The unworkability of this goofy plan is revealed by a realistic look at any of its individual points.

For example, the plan to replace all U.S. electrical generation with solar, wind and biomass was estimated to cost $2.9 trillion, while upgrading every building in the U.S. to "maximum energy efficiency" was a relative bargain at more than $400 billion. As Everett Dirksen might have noted, "a trillion here and a trillion there and soon you are talking real money." Given the nature of cost estimates for government programs, this is surely low.

An example of how this plan is likely to be implemented was detailed in the Feb. 16 issue of the Wall Street Journal. The New York City Housing Authority decided to replace its lighting with LEDs to reduce its greenhouse gas emissions.
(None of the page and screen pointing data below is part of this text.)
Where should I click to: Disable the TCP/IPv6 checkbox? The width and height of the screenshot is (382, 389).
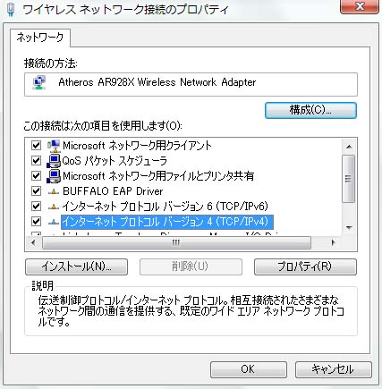(x=36, y=207)
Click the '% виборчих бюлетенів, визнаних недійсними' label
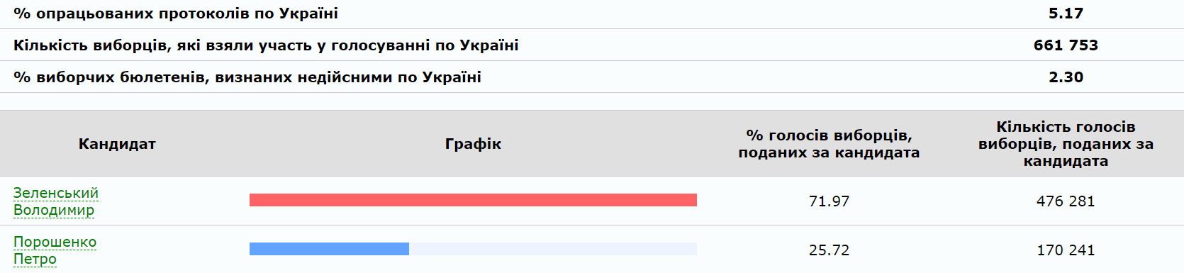Viewport: 1184px width, 273px height. pyautogui.click(x=247, y=77)
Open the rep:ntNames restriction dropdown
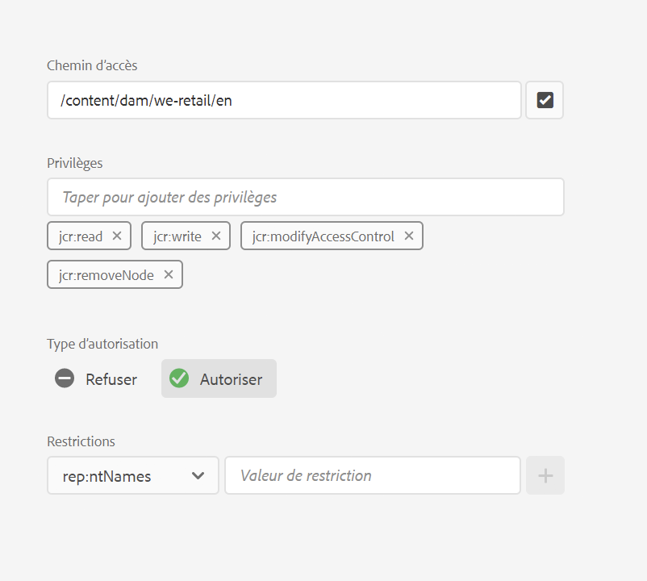The image size is (647, 581). pos(133,475)
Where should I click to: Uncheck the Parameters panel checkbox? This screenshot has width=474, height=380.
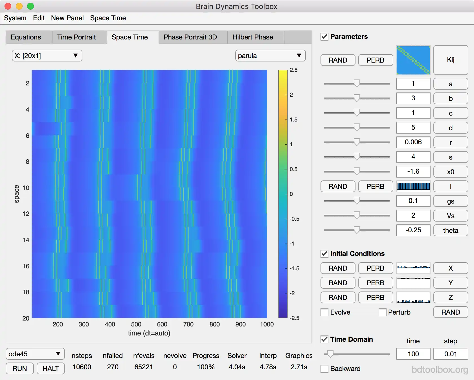tap(324, 37)
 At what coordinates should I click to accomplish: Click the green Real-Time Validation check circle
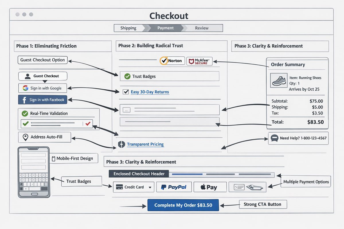click(25, 113)
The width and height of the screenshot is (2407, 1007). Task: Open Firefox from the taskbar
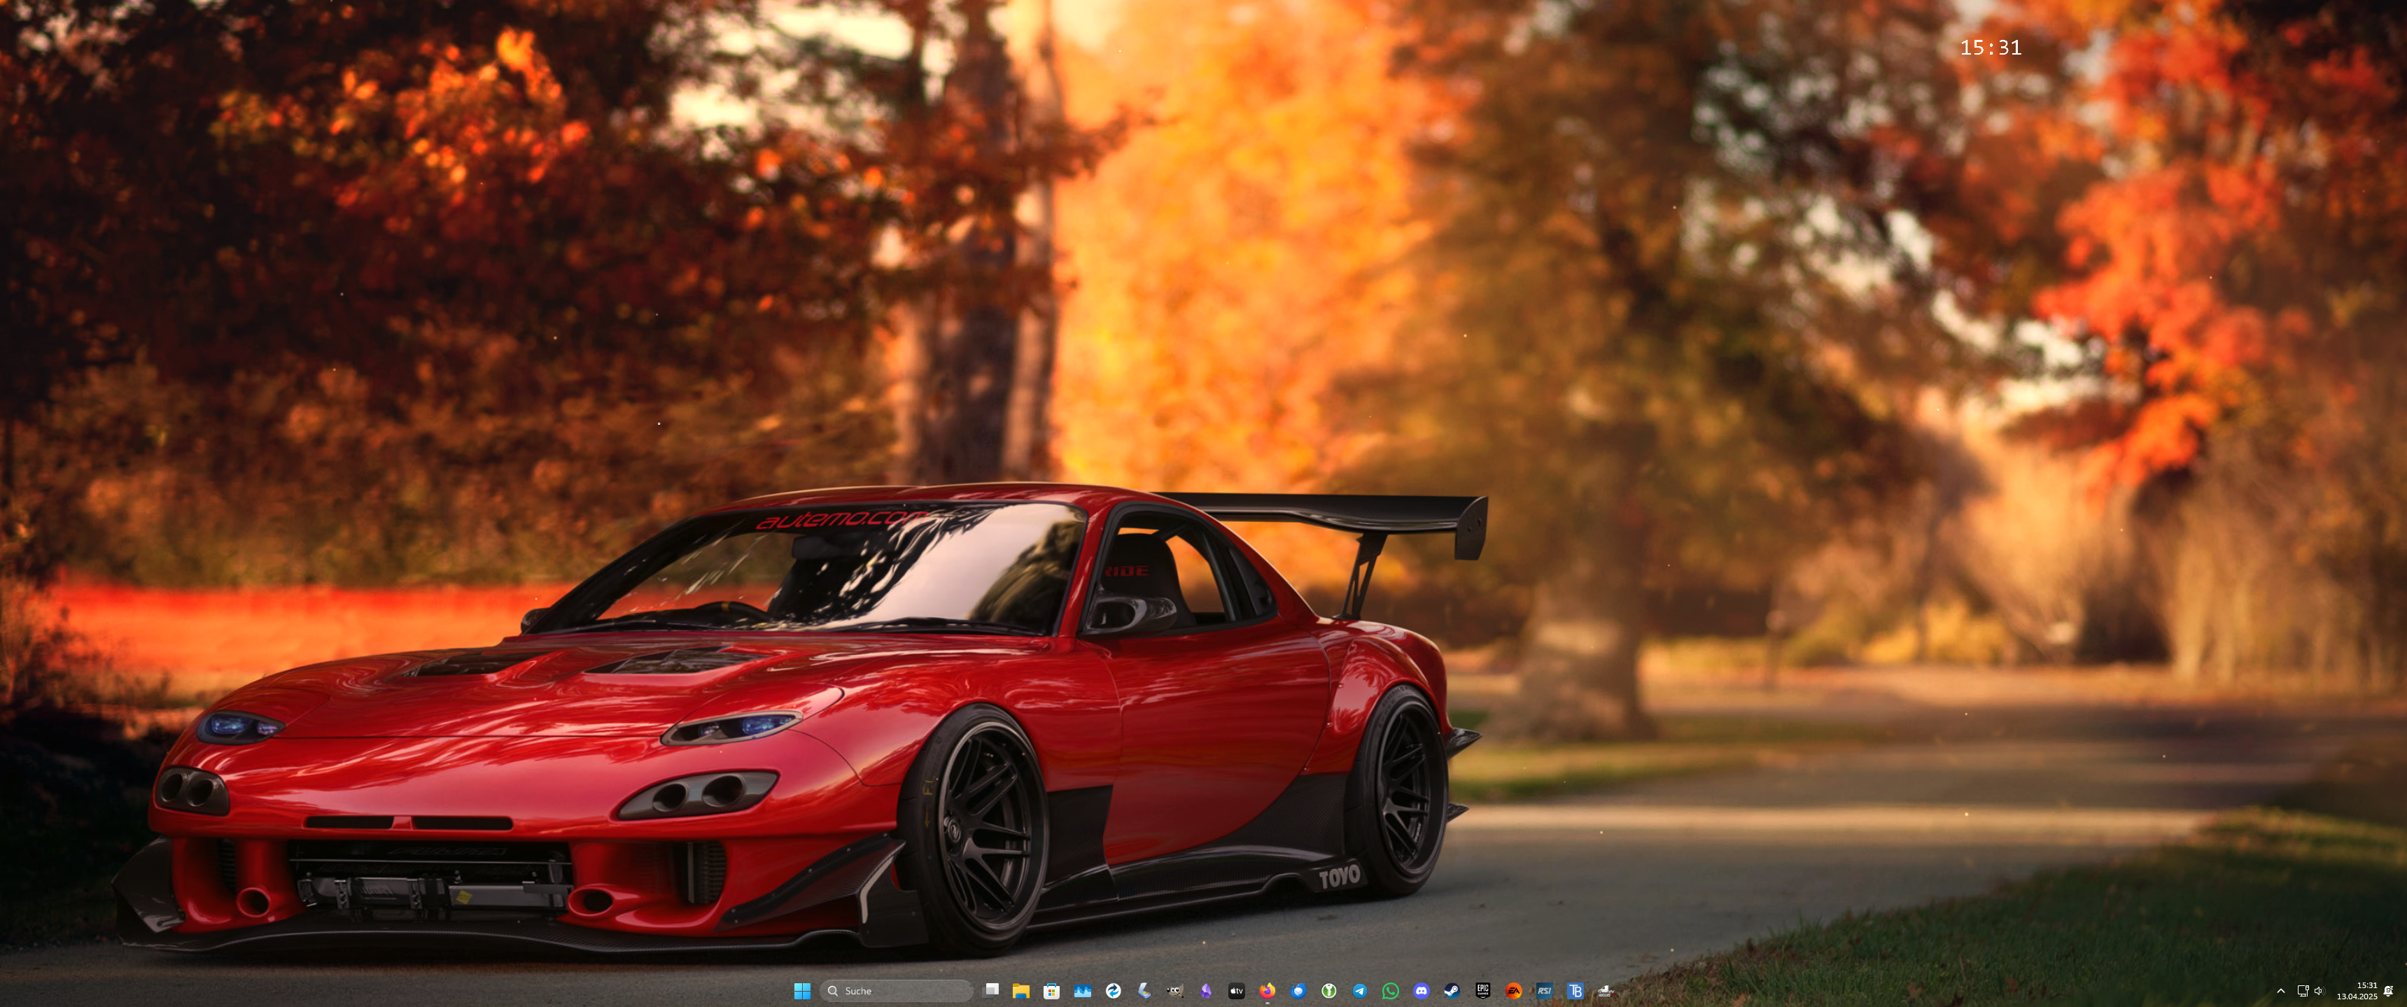[x=1268, y=992]
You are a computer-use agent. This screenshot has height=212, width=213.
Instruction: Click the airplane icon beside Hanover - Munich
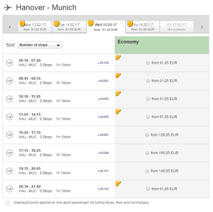point(8,8)
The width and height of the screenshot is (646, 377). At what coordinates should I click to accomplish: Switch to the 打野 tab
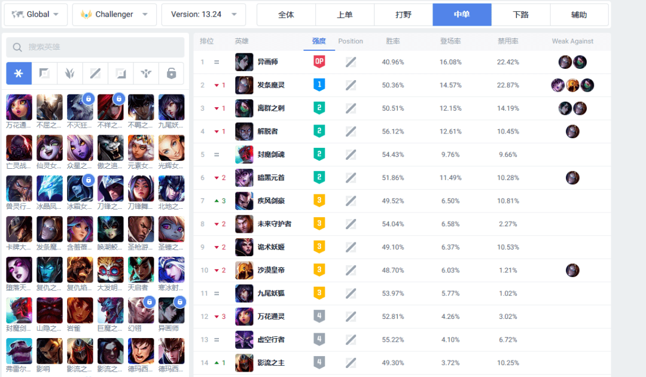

Paying union hourly rates of $81 base pay, $54 in fringe benefits and overtime at time and a half jacked the cost to $1,973 per apartment.

Some tenants noted that the money might have been better spent "to getting rid of vermin, mold and lead paint…" and one wag suggested that it might have been more cost-effective to simply give the LED bulbs to tenants and hope they ended up in light fixtures.

At least Chuck didn't repeat Alexandria Ocasio-Cortez' recent tweet: "If you don't like the #GreenNewDeal, then come up with your own ambitious, on-scale proposal to address the global climate crisis. Until then, we're in charge — and you're just shouting from the cheap seats." Nuclear power plants, anyone?